[Entries drawn from a collection]
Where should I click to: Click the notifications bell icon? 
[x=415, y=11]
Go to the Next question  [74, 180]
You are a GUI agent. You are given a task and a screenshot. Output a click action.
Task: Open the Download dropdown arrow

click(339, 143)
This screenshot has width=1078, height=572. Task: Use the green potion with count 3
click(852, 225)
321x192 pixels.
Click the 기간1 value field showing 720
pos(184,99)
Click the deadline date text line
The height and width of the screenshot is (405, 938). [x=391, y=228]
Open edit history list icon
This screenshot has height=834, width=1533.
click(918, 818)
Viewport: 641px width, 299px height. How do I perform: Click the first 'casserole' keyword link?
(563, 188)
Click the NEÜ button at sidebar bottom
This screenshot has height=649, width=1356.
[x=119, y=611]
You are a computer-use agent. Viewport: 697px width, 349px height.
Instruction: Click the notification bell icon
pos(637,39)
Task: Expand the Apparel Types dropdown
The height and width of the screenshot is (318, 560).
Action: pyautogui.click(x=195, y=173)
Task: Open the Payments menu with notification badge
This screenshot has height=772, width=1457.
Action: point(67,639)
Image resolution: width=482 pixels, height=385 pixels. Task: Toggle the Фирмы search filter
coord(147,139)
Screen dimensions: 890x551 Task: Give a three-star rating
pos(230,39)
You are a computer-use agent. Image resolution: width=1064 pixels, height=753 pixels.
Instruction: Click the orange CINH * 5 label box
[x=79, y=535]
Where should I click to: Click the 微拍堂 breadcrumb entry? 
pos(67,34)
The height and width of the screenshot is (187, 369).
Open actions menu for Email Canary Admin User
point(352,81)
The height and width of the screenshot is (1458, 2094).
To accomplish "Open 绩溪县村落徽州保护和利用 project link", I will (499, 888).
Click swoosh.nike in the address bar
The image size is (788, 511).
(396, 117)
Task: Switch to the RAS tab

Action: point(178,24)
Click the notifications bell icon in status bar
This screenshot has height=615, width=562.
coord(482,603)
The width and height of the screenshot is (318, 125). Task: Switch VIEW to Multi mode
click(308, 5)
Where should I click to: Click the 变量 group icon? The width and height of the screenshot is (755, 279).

-- Required work --
Copy all of the lines above without changing anything in them.

-- Result of this task --
Where should I click to: Click the notifications bell icon? 
[x=415, y=11]
Go to the Next question  [74, 180]
You are a GUI agent. You are given a task and a screenshot. Output a click action.
Task: Open the Download dropdown arrow

click(339, 143)
This screenshot has width=1078, height=572. Task: Use the green potion with count 3
click(852, 225)
321x192 pixels.
Click the 기간1 value field showing 720
pos(184,99)
Click the deadline date text line
The height and width of the screenshot is (405, 938). [x=391, y=228]
Open edit history list icon
This screenshot has height=834, width=1533.
click(918, 818)
Viewport: 641px width, 299px height. How do I perform: Click the first 'casserole' keyword link?
(563, 188)
Click the NEÜ button at sidebar bottom
This screenshot has height=649, width=1356.
[x=119, y=611]
You are a computer-use agent. Viewport: 697px width, 349px height.
Instruction: Click the notification bell icon
pos(637,39)
Task: Expand the Apparel Types dropdown
The height and width of the screenshot is (318, 560).
Action: pyautogui.click(x=195, y=173)
Task: Open the Payments menu with notification badge
This screenshot has height=772, width=1457.
Action: point(67,639)
Image resolution: width=482 pixels, height=385 pixels. Task: Toggle the Фирмы search filter
coord(147,139)
Screen dimensions: 890x551 Task: Give a three-star rating
pos(230,39)
You are a computer-use agent. Image resolution: width=1064 pixels, height=753 pixels.
Instruction: Click the orange CINH * 5 label box
[x=79, y=535]
Where should I click to: Click the 微拍堂 breadcrumb entry? 
pos(67,34)
The height and width of the screenshot is (187, 369).
Open actions menu for Email Canary Admin User
point(352,81)
The height and width of the screenshot is (1458, 2094).
To accomplish "Open 绩溪县村落徽州保护和利用 project link", I will (499, 888).
Click swoosh.nike in the address bar
The image size is (788, 511).
(396, 117)
Task: Switch to the RAS tab

Action: point(178,24)
Click the notifications bell icon in status bar
This screenshot has height=615, width=562.
coord(482,603)
The width and height of the screenshot is (318, 125). Task: Switch VIEW to Multi mode
click(308, 5)
Where should I click to: Click the 变量 group icon? The width and height of the screenshot is (755, 279).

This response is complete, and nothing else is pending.